Counsel to the All Progressives Congress (APC) governorship candidate (Umana Okon Umana) in Akwa Ibom State, Victor Iyanam, has accused the Independent National Electoral Commission (INEC) of trying to sabotage proceedings at the tribunal.
He alleged that INEC poured water on one million ballot papers, making it difficult for the required forensic examination to be carried out.
The APC candidate, Umana Umana, took the Peoples Democratic Party (PDP) and its governorship candidate in the April 11 election in the state, Emmanuel Udom, to the tribunal after he (Udom) was declared winner of the said election by the electoral body.

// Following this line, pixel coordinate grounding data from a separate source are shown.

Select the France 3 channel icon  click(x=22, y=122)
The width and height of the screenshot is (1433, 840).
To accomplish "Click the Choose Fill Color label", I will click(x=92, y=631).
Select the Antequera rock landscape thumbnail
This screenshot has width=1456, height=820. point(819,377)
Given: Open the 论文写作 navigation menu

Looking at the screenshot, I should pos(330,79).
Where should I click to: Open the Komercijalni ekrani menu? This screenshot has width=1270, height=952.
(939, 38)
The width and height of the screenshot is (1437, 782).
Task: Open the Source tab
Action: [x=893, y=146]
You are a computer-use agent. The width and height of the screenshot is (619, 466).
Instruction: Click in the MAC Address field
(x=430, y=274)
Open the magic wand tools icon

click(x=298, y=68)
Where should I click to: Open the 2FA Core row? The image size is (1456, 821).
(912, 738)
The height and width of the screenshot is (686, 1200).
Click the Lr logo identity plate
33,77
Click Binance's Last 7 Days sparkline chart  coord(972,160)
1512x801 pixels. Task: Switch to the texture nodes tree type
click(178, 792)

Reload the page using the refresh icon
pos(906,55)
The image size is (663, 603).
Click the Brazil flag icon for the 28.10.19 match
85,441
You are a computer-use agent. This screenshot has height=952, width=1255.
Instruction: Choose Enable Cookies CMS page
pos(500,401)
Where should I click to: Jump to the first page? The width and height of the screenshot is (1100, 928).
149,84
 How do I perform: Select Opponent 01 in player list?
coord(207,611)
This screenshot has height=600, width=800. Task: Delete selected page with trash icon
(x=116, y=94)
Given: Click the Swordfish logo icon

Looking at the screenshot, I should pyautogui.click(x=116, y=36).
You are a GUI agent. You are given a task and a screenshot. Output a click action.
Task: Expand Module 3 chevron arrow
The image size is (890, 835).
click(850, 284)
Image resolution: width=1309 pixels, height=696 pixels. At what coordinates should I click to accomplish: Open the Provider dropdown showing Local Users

Speaking on Wednesday, Iyanam, who is a former commissioner of justice in the state said, the judge initially ruled that trial should start on Wednesday, July 8, 2015 but that since the materials arrived on Friday, July 3, after office hours, “the petitioner asked for 14 days extension before trial. The judge however gave seven days which included Saturday and Sunday. The trial will now begin on Tuesday, July 14.”
He said the problem was that INEC was using the same delay tactics they used in Uyo to make it impossible for the forensic team to start their work.
INEC had, on July 6, requested a letter from the petitioner to allow the forensic team start work, which they received same day.
Umanah’s counsel alleged that on July 7, the commission “requested that to proceed with examination, they need the legal officer from Uyo, who accompanied the election materials to Abuja to return. The legal officer just dumped the materials on Friday and returned to Uyo without handing over officially to anyone.
“Procedurally, they have to wait for the legal officer from Uyo to hand over the materials which, at this point, could take another day. At this rate, the forensic team might not be able to examine the materials on time.”
He noted that it takes two to three weeks to properly examine the materials and “in this case, we are looking at about one million ballot papers. The worst part is that the process to examine the evidence has been made harder by INEC officials, who squeezed the papers like trash and poured water on them.
“This means the ballot papers will have to be straightened out and dried to be able to scan them electronically for examination. This doubles the time for the forensics team as the machines that would normally scan 50 papers per minute will now be unable to do so.
“Again, we just heard that the Head of Legal is coming to Abuja by road to officially hand over to INEC headquarters. When will he get here? This is just part of their efforts to delay everything. Based on a technical precedence of the tribunal proceedings, the terrible state of the election materials is on its own a criminal offence,” he said.